▶ **Things to do**:
(a) Transcribe the passage of the article on women healthcare executives below from "Now CEO of Dartmouth-Hitchcock" to "her more confidence.".
(b) According to the article on women healthcare executives below, how did taking the role at the Association of American Medical Colleges benefit Joanne Conroy's career?

CHICAGO—In the late 2000s, Dr. Joanne Conroy was on well her way to being named CEO of Atlantic Health System. At the time she was chief operating officer of the large New Jersey health system and the board expected her to take the helm as part of an established three-year plan.
But Conroy shocked the board and her colleagues when she turned down the opportunity and instead took the role of chief healthcare officer at the Association of American Medical Colleges.
“That was a crazy sidestep,” she said during a panel at Modern Healthcare’s Women Leaders in Healthcare conference held July 31-Aug. 1 in Chicago.
Conroy’s experience echoes that of other female C-suite leaders. The path to the executive suite for many was rarely conventional and several gathered at the conference emphasized the importance of taking unusual risks to get where they are today.
Now CEO of Dartmouth-Hitchcock in New Hampshire, Conroy said joining the AAMC positioned her well for her career going forward. She met about 80 CEOs of academic health systems and gained more expertise in finance because she was able to evaluate the earnings and operations of their organizations.
“Jumping off the cliff to do something really different, it gives you a different perspective,” said Susan DeVore, longtime CEO of Premier.
DeVore did a brief stint nearly 20 years ago at Ernst & Young, where she took charge of a poor-performing technology division. The decision was risky because up until then DeVore only had experience in healthcare, but she said it gave her more confidence.
That confidence helped her as she ascended to higher C-suite positions at Premier. When she applied for the COO job and later the CEO role at the group purchasing organization, DeVore said she faced pushback from others who questioned her ability to take on the positions.

▶ **Material provided**:
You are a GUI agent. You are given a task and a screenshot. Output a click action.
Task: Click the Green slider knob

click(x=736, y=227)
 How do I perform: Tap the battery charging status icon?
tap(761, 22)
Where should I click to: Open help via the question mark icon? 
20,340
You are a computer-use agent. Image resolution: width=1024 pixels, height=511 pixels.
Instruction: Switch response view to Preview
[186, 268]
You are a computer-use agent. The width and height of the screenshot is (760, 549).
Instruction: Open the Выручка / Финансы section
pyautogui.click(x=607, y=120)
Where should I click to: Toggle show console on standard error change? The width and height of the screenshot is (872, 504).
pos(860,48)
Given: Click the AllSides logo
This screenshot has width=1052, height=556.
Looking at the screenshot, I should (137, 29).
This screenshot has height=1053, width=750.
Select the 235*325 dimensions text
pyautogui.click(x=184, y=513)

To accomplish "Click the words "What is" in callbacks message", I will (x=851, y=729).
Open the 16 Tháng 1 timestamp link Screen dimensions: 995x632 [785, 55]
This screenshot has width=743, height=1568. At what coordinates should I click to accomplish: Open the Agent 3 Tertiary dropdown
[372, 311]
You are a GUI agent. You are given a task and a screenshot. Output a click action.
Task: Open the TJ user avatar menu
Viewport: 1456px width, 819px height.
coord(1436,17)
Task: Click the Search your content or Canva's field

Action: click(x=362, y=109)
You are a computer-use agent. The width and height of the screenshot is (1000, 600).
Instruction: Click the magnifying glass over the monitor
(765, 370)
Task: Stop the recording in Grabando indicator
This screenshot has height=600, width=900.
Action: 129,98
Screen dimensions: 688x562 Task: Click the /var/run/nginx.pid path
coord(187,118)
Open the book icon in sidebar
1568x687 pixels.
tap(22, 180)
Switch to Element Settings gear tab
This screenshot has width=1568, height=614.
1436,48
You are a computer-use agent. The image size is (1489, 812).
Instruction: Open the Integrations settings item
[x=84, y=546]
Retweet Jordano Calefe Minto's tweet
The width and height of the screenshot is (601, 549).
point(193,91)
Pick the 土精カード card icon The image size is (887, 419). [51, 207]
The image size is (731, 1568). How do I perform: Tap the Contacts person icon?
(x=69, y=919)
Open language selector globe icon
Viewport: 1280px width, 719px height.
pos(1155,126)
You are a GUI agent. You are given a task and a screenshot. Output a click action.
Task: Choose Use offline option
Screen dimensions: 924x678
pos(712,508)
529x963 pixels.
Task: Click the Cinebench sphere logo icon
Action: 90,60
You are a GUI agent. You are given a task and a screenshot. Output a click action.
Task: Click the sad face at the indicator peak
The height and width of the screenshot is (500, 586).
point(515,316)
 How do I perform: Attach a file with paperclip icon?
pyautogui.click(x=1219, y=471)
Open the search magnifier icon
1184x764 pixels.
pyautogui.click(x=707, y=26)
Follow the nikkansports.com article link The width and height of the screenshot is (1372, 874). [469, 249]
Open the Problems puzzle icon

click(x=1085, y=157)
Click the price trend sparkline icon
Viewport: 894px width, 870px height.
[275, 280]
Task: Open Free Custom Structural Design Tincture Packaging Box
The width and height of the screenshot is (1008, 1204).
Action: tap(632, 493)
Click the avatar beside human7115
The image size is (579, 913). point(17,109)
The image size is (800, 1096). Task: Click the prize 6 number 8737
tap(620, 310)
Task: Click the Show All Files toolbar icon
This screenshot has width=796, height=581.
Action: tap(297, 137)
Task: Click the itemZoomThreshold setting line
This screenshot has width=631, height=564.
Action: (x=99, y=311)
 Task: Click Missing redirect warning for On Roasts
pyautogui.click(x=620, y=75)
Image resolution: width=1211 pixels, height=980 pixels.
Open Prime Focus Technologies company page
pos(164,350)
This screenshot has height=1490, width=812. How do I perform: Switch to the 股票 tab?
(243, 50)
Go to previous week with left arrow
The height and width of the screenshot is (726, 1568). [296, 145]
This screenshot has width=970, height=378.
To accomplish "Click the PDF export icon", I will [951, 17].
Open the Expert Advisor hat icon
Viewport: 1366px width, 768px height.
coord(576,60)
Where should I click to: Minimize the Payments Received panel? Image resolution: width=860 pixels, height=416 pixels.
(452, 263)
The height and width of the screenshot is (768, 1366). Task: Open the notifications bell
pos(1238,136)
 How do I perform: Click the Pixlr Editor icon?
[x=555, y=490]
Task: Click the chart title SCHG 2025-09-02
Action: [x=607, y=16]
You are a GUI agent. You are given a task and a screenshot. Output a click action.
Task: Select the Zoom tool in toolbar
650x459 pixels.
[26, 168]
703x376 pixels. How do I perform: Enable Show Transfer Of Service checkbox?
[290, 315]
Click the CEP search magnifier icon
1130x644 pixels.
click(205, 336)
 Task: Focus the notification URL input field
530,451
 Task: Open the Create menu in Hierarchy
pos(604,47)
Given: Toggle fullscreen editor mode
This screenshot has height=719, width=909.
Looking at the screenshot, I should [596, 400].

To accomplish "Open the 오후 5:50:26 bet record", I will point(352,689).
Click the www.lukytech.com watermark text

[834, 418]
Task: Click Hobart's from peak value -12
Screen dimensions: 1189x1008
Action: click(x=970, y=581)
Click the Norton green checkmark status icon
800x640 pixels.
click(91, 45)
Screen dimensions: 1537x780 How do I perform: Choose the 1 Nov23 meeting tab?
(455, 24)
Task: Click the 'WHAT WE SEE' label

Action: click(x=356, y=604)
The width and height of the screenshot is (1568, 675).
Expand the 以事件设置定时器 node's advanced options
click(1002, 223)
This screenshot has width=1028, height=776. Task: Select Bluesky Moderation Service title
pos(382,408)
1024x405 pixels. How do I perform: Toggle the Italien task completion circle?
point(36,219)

▶ **Responses**:
(a)
Now CEO of Dartmouth-Hitchcock in New Hampshire, Conroy said joining the AAMC positioned her well for her career going forward. She met about 80 CEOs of academic health systems and gained more expertise in finance because she was able to evaluate the earnings and operations of their organizations.
“Jumping off the cliff to do something really different, it gives you a different perspective,” said Susan DeVore, longtime CEO of Premier.
DeVore did a brief stint nearly 20 years ago at Ernst & Young, where she took charge of a poor-performing technology division. The decision was risky because up until then DeVore only had experience in healthcare, but she said it gave her more confidence.

(b) Conroy said the role positioned her well for her later career. Through it she met about 80 CEOs of academic health systems. She also gained more expertise in finance because she was able to evaluate the earnings and operations of their organizations.